Sure, putting that in writing makes it sound as outlandish as it reads, and it will never, ever, happen. But there are so many instances in the world of sport and business, and sports business, where catering to the masses, and including the lower-class of the economic pyramid ends up making more money than trying to curate to the rich.
Sega rose to their peak success by giving away Sonic the Hedgehog, to promote sales of Genesis consoles. The entire mobile gaming industry is built on giving away the base games for free, but then profiting hand over fist on billions of micro-transactions. The entire plot of The Wolf of Wall Street was Jordan Belfort cleaning up on penny stocks.
Even within Major League Baseball, the Los Angeles Angels of Anaheim by way of I-5 in Orange County, are a perfect example of how ownership spread a little bit of goodwill towards the fans, and slashed prices across the board. Arte Moreno paid $180 million dollars to buy the Angels in 2003, doubled the value in just three years, and Forbes valued the team at $1.8 billion just a year ago.

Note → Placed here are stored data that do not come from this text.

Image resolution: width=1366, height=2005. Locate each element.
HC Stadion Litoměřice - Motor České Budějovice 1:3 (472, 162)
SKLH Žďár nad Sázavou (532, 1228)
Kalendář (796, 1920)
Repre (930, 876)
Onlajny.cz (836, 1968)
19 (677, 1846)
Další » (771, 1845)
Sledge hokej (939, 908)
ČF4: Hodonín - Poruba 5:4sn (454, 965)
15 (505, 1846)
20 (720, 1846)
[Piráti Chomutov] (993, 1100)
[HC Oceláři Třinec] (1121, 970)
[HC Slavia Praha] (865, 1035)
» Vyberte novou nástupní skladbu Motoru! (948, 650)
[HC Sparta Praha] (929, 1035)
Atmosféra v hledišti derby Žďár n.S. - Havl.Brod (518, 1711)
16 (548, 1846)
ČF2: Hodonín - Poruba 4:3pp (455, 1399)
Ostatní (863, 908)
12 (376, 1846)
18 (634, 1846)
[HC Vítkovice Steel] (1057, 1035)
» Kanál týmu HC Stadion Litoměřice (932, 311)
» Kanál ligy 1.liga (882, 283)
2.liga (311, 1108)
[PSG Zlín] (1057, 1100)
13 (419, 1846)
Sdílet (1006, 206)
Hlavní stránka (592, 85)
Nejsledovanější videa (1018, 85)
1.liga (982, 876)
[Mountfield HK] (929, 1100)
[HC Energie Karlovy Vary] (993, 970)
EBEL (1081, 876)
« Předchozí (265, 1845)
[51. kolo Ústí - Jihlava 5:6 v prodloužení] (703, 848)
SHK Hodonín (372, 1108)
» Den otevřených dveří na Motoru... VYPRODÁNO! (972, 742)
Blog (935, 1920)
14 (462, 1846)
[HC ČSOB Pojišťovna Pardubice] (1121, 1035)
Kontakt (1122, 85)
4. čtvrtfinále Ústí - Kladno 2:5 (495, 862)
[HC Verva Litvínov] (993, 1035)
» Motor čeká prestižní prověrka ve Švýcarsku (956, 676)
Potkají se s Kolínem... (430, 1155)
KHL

My favorite story though, is Mark Cuban’s after he bought the woeful Dallas Mavericks in 2000. At that time, the team was still among the laughing stocks of the NBA; the base strategy that began the renaissance of the team was basically Cuban giving away tickets to Mavs games, most notably to attractive women at clubs, but it created an environment on television that made more men want to go to games, that they paid for, and as the cycle perpetually spun, the team start making money, to which they could invest on talent, to which helped them win more games, to which made more money, and then by 2011, the Mavs, the Dallas Mavericks, won an NBA championship.
The point of the theory is, if instead of the players making more money, and the owners keeping more money, if a little bit of goodwill were given back to the fans en masse, I think there’s the possibility of everyone winning out in the end anyway. There’s lots of examples of where profit is made from cutting costs in the world of business, and for as many Ivy League educated eggheads employed by MLB teams, I’m seriously curious to know if anyone’s even considered such a possibility.